This research project got me into training custom ML models for computer vision, and integrating 3D tracking with embedded IMU electronics.
This was an "experiment" or in-house research project, tentatively named "Digital Twin of Objects". The idea was to explore how to represent and interact with a digital mirror image of any object (e.g. a product) on screen.
This is not a new problem, but hardware solutions for precisely tracking objects in space - for example, using triangulation with radio, or enhanced GPS - tend to be complex and expensive. Some approaches make sense at large scale, outdoors (e.g. drones), but it gets very challenging when you need to track something small in a space that has no line-of-sight to GPS satellites.

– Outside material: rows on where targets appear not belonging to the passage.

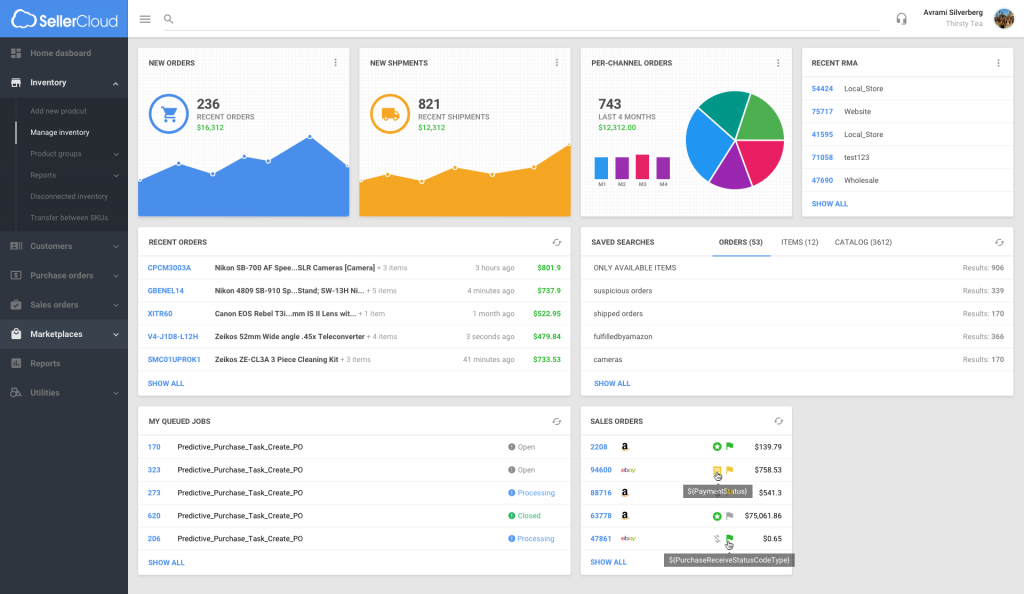Click the hamburger menu icon in top bar
The height and width of the screenshot is (594, 1024).
coord(145,19)
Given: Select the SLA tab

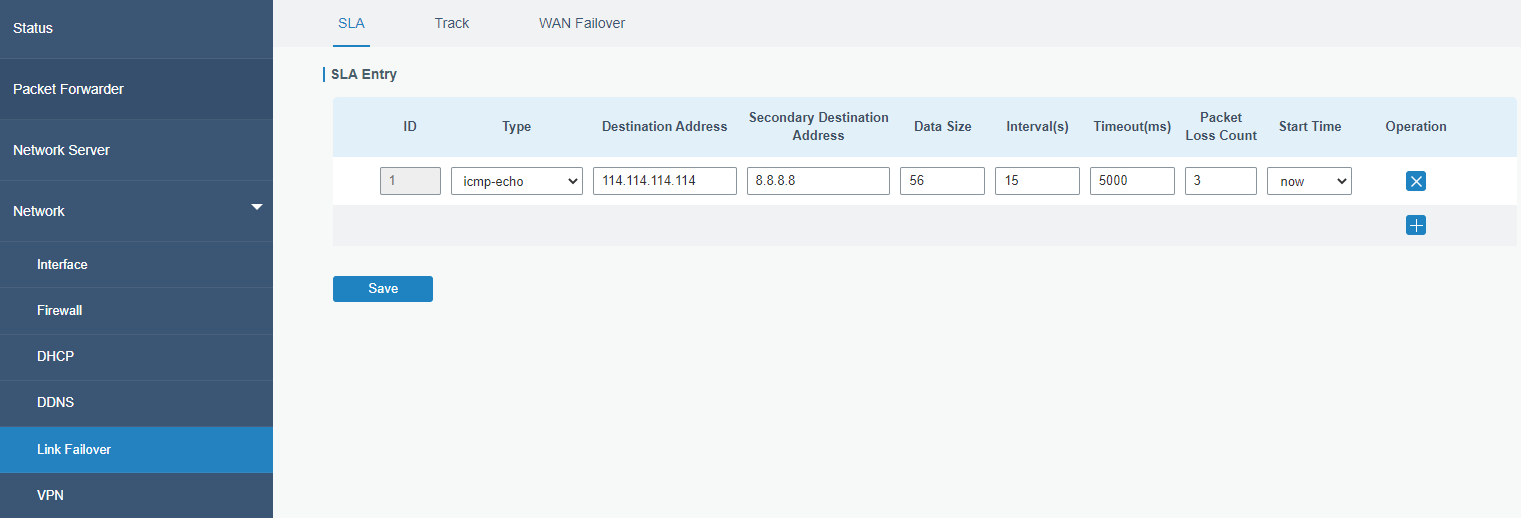Looking at the screenshot, I should point(351,23).
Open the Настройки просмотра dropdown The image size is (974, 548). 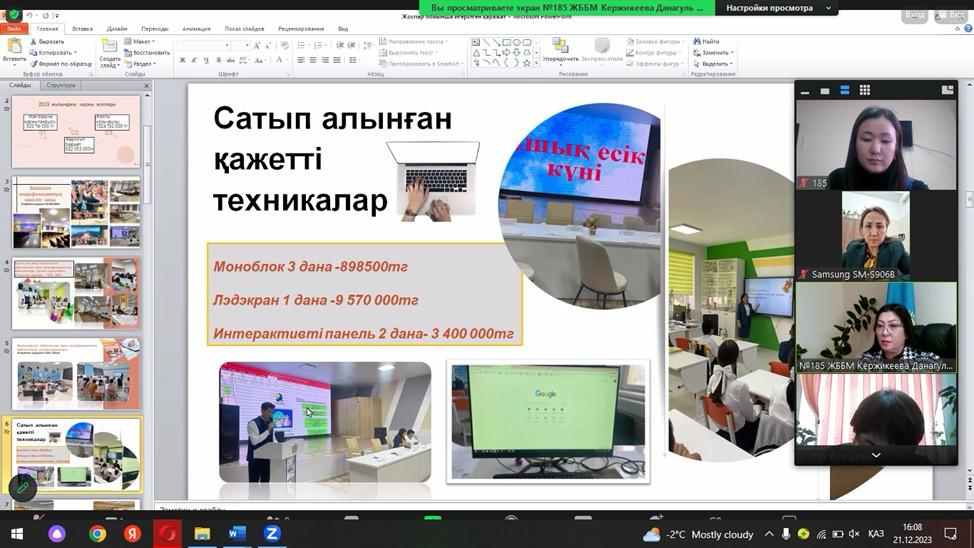point(779,8)
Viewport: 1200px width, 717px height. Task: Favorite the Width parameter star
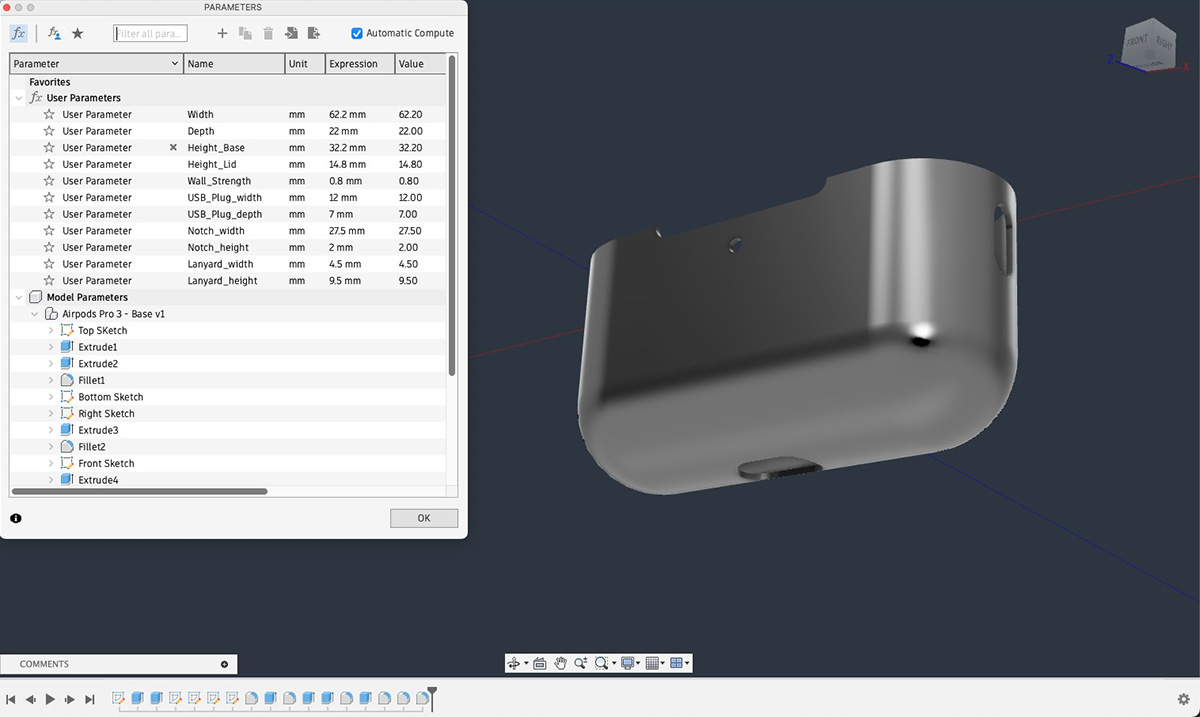[x=49, y=115]
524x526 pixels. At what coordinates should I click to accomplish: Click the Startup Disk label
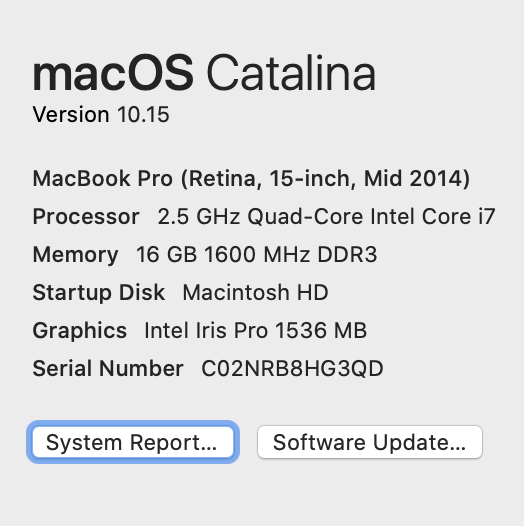point(99,293)
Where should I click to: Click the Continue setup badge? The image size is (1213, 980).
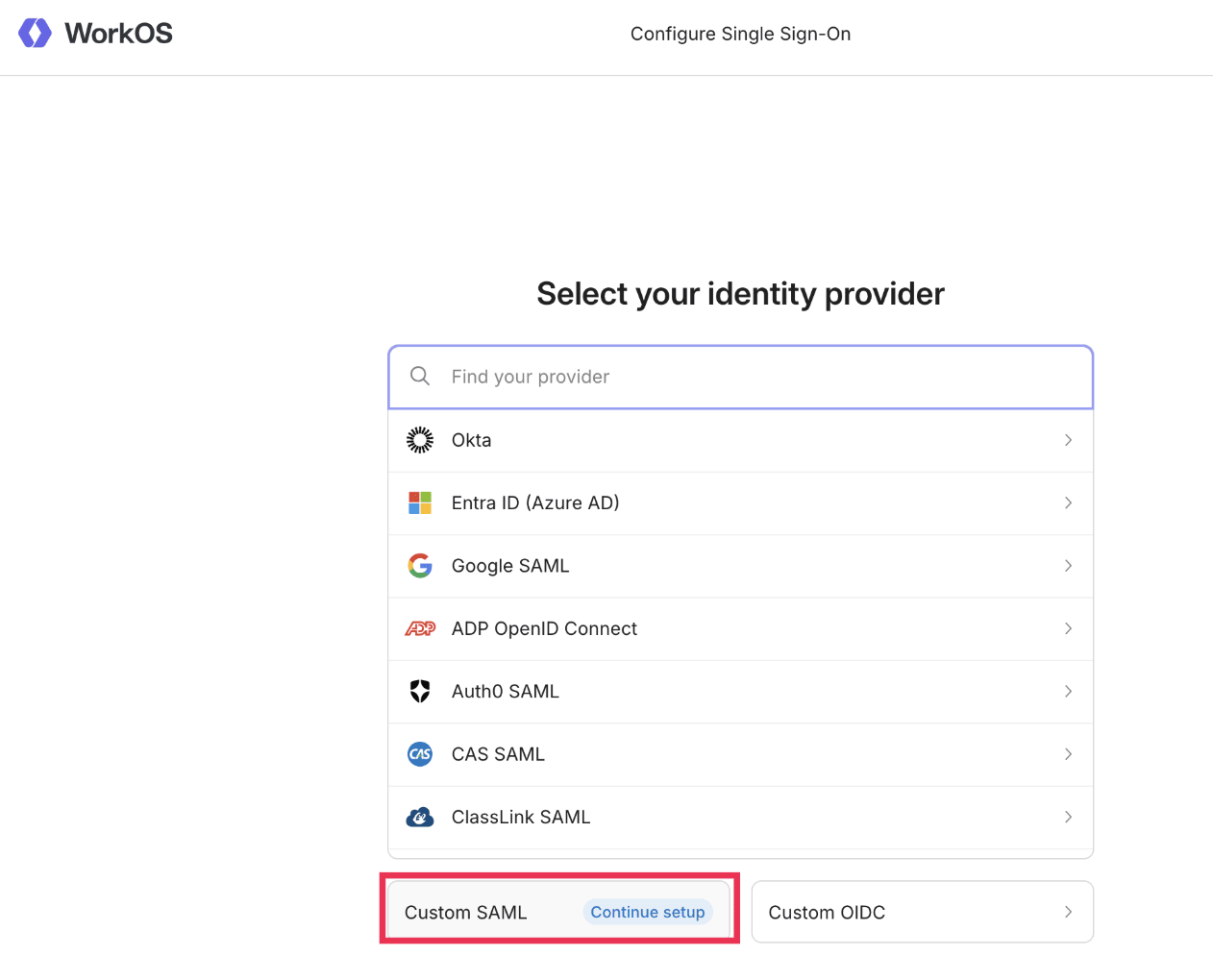coord(648,912)
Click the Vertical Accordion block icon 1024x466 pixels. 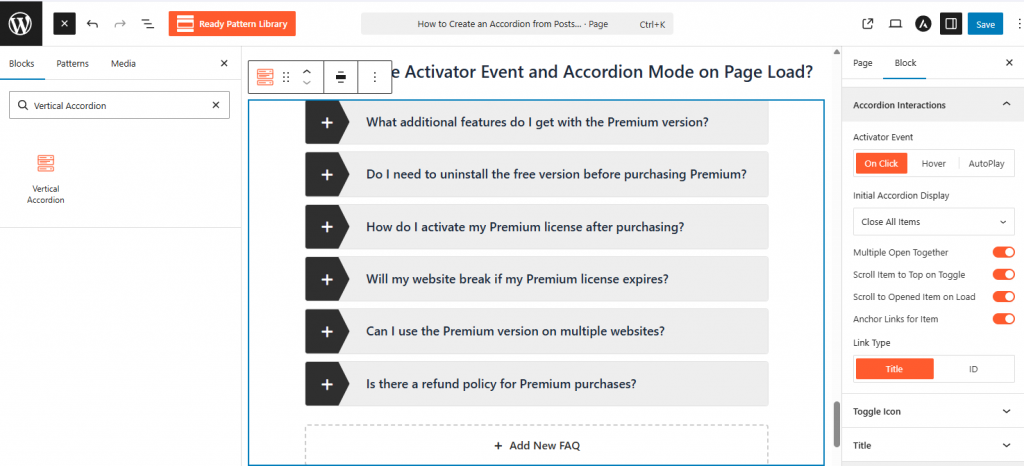click(45, 163)
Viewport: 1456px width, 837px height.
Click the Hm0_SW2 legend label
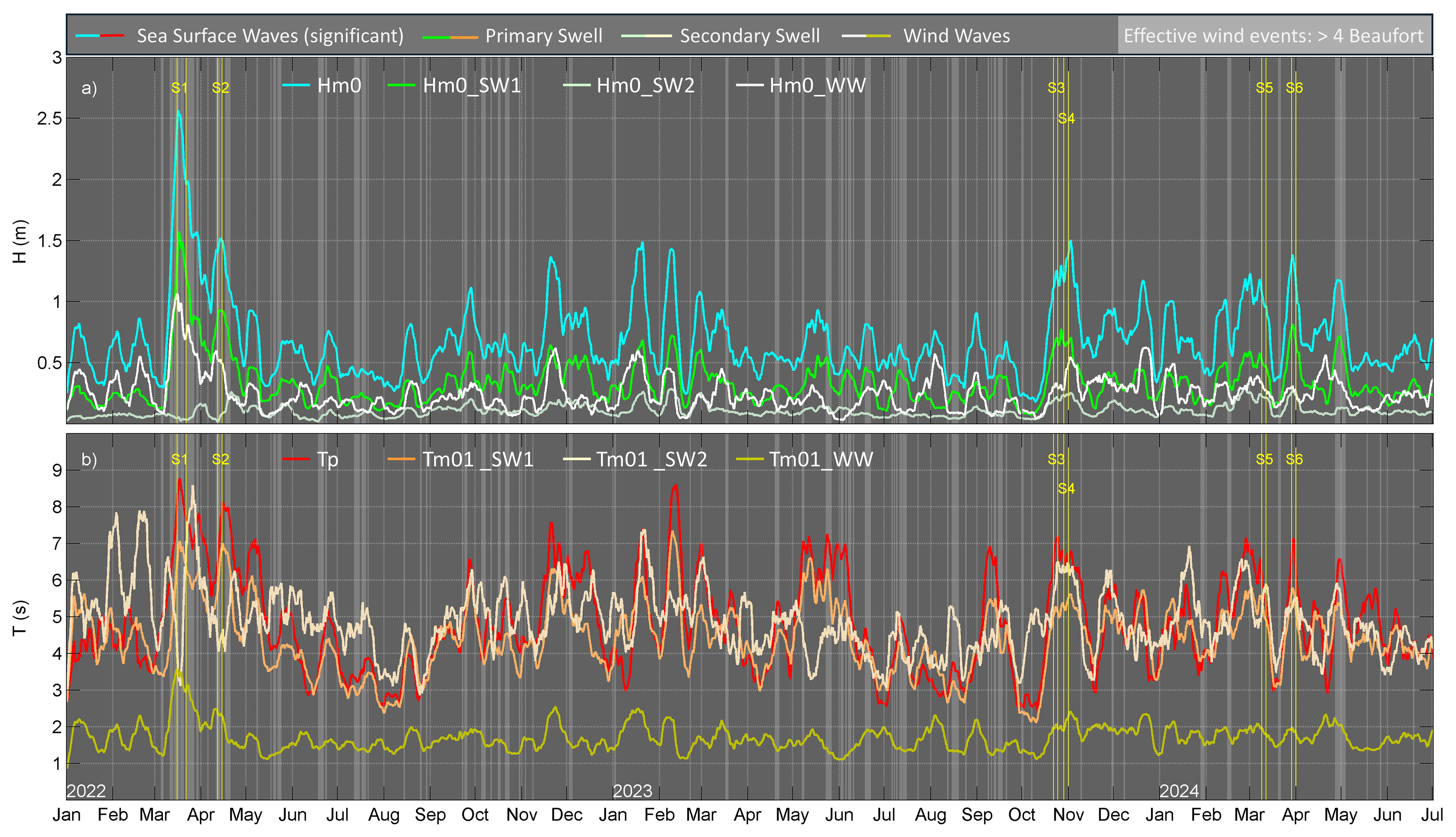coord(645,86)
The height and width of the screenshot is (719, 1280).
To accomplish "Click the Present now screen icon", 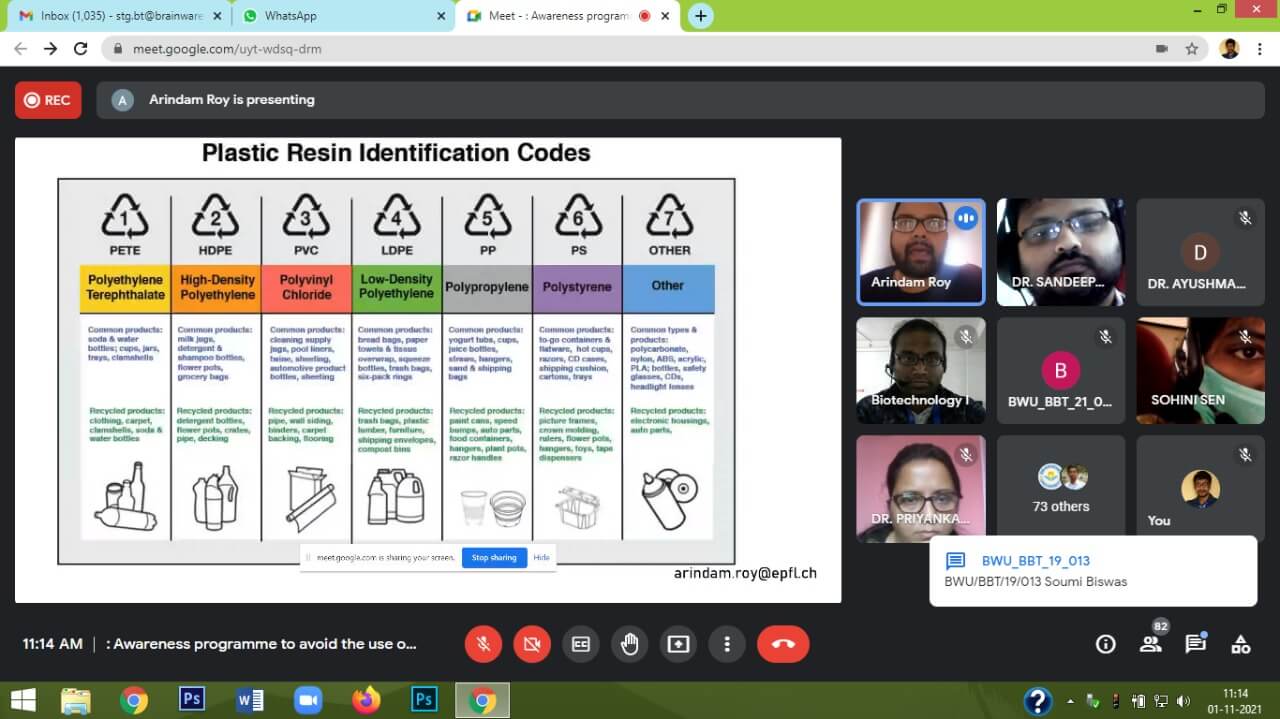I will (x=679, y=645).
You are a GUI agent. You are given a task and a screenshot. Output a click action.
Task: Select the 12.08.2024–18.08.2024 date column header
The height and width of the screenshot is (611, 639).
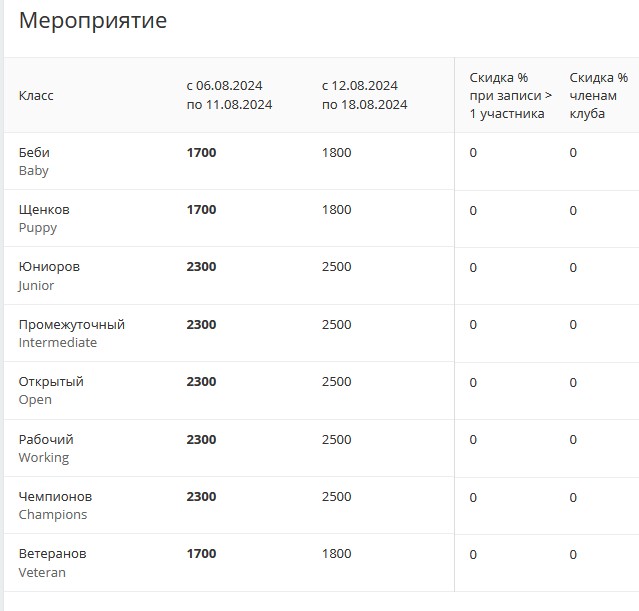pyautogui.click(x=364, y=95)
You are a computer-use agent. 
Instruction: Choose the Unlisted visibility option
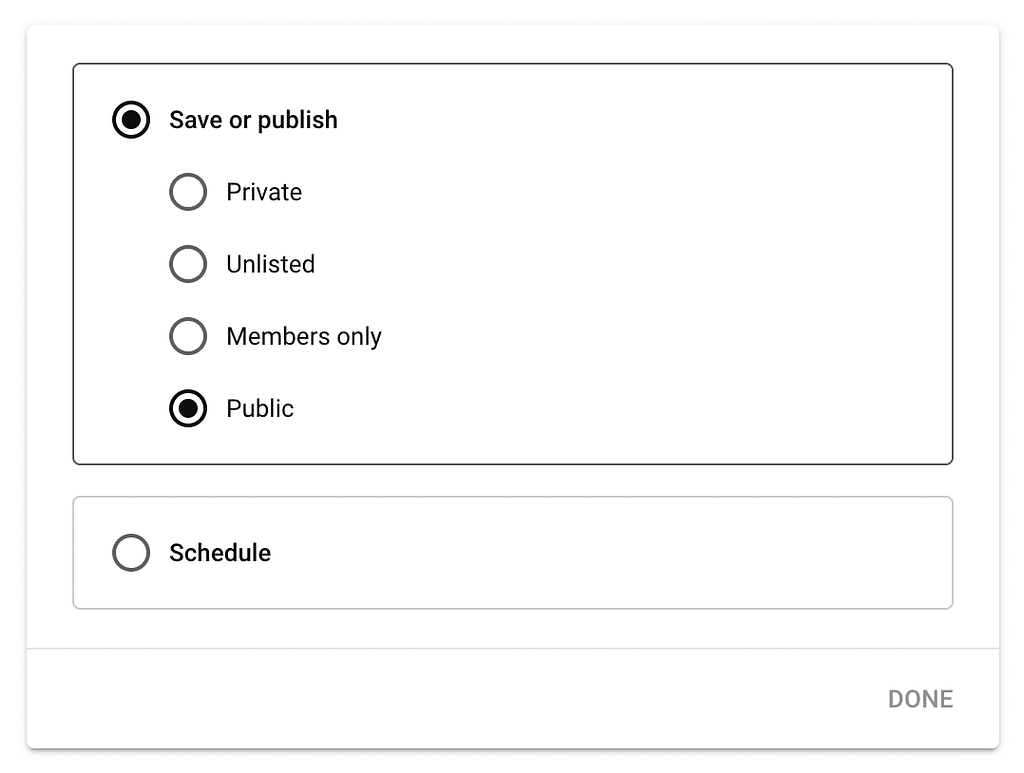coord(188,264)
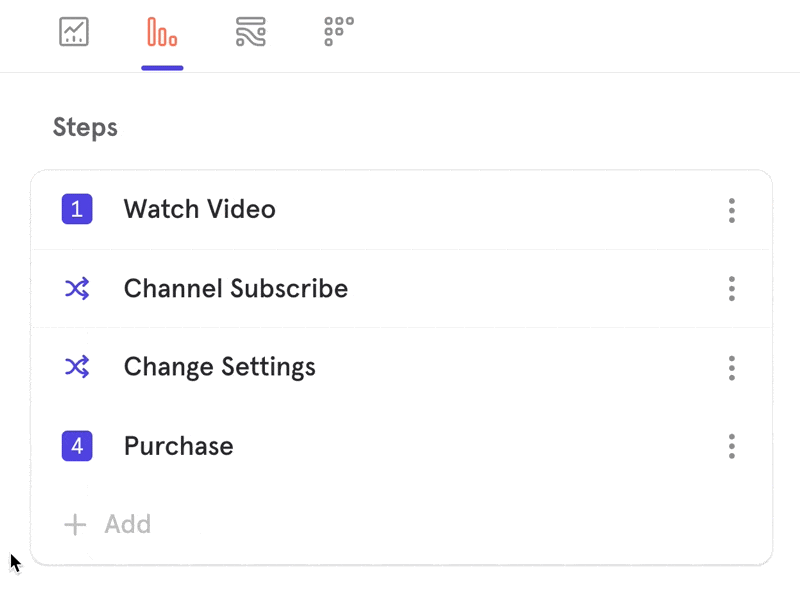
Task: Open the Retention dots grid icon
Action: 339,32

On the technical side of this project, I devised a hybrid solution: Machine-Learning computer vision for positional tracking, and embedded IMU sensing for accurate rotation and fast movements (acceleration). I chose to use the Oak-D camera so that I would be able to track in 3D (including "depth").
Working like this allowed the technologies to complement each other:
We had a fairly generic "oloid" shaped dummy object to experiment with. I embedded an ESP32 microcontroller and an Adafruit 9-DOF sensor and powered it with a small Li-ion battery. Data was sent over WiFi using the Tether system I had helped to develop in-house.
I used YoloV6 as the basis for a custom-trained model.